Haha, now that really sent me barking down the wrong alley...
Hm. Only one solution. I'll spare you my vote, but I don't like that.
Couldn't you just forbid the obvious solution, but relax the character count and allow for some creativity?
I don't think I can, mainly because it's already approved and relaxing it will change the perceived difficulty a lot. (Looks like people think finding that exact solution is as easy as 6 or 7kyu already...)
Also, "forbid the obvious solution" isn't a very good option - golfing is an activity of throwing everything you can use into the code to make it shorter :)
Anyway, I guess I'll leave the suggestion open. Any improvement ideas are welcome.
I agree with JohanWiltink. IMO this is rather a "gimme-the-single-possible-solution-kata". "Golfing-with-restrictions" katas would be way more interesting and fun. Haskell is a perfect language for this type of katas with all the fancy operators and abstractions.
Ok, but even golfing katas should allow some variability/creativity either by relaxing the code length or by multiple possible shortest solutions.
Regards,
suic
What "creativity" are you talking about?

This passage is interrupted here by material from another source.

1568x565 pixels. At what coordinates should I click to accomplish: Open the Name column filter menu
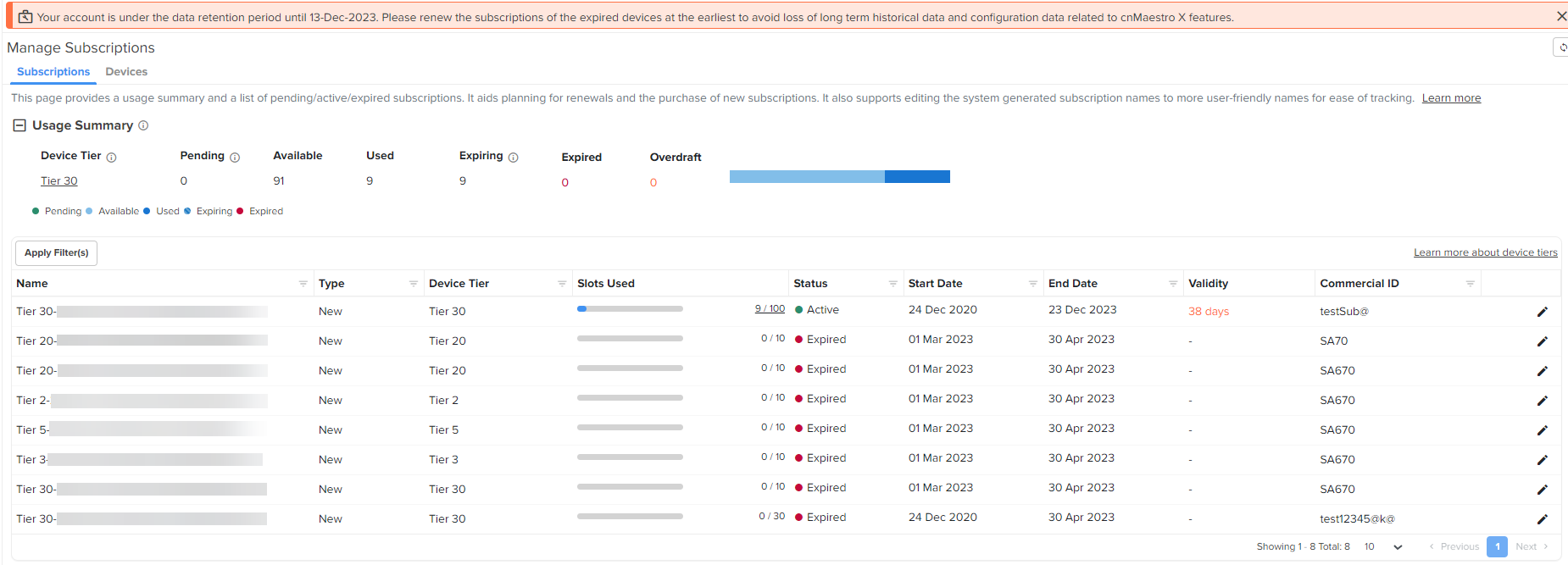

This kata is super tight to allow only one solution for a good reason. In fact anything less tight will make it lose the point. If you're looking for "creativity" here, I'm afraid your princess is in another castle.
Kata best practice only says tests should be written so that a solution passes IIF it follows the requirement. It does not say a solution should pass if it is good enough. I know you don't like such katas (you don't like the
multi-line task
katas either, so...), but they exist for a good reason. Just move on, andgive up
like said in the description. You can't solve every kata on CW, and it's telling you to give up for exactly this reason. It's really your personal style issue and you should git gud instead.Resolving because it's not a suggestion.